In my first council term (2007-2010), one of my goals was to properly staff our fire and police departments to meet the challenges of a growing city. The police department has established a staffing standard of 2 officers per 1000 citizens to meet law enforcement needs (national average is 2.2 officers; regional average is 2.5). The fire department wanted to meet suggested federal guidelines of four crew members per major fire fighting apparatus. By 2010 we had met the two officers per thousand goal and increased fire fighter positions closer to guidelines.

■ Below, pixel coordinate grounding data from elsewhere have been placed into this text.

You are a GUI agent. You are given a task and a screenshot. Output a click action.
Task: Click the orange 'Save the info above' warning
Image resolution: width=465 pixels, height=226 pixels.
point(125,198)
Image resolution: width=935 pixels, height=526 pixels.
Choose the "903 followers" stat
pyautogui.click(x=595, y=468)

By 2012 it was evident our population was growing, but we were not adding police officers. This shortfall was fully recognized during the FY 2014 budget debate, but the administration did not provide additional officers or support my efforts to add these positions.

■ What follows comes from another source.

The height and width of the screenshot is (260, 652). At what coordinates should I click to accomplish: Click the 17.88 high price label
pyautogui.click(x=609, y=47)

The city’s FY 2014 budget…a shortfall of 37 officers.

By July 2014, with a potential population of 155,000, our police department will require 310 officers to serve our city per the standard. The city’s FY 2014 budget provides for 273 officers, a shortfall of 37 officers. With continued population growth, and no additional police staffing, we could be looking at a shortfall of more than 50 officer positions in 2015.

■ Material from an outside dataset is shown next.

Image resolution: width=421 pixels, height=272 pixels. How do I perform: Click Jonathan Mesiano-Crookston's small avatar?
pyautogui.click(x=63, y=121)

Our fire rescue services have needed another station in the Exit 1 area for several years. However, while the new station should finally be built toward the end of FY 2014, this administration did not budget for any new firefighters to open the new station. This means approximately 15 fire rescue personnel will have to be pulled from other stations until budgeting, hiring and training of the crew can take place in FY 2015.


this administration did not budget for any new firefighters to open the new station.

In addition, another station has been needed in the Exit 8 area and now will be a requirement in 2016 based on the needs of the industrial park. This will further compound efforts to budget, hire and train needed fire rescue personnel in a timely manner.


Police requirements are based on population size. Fire Rescue primarily relies on response times and crew/equipment ratios to meet workload needs. We CAN forecast population growth and, in turn, plan ahead to meet the need for police officers and equipment. We CAN monitor fire rescue response times on a continuous basis and detect trends. If specific areas of town need additional coverage due to growth or development patterns, then future stations, personnel and equipment will go where the data indicates.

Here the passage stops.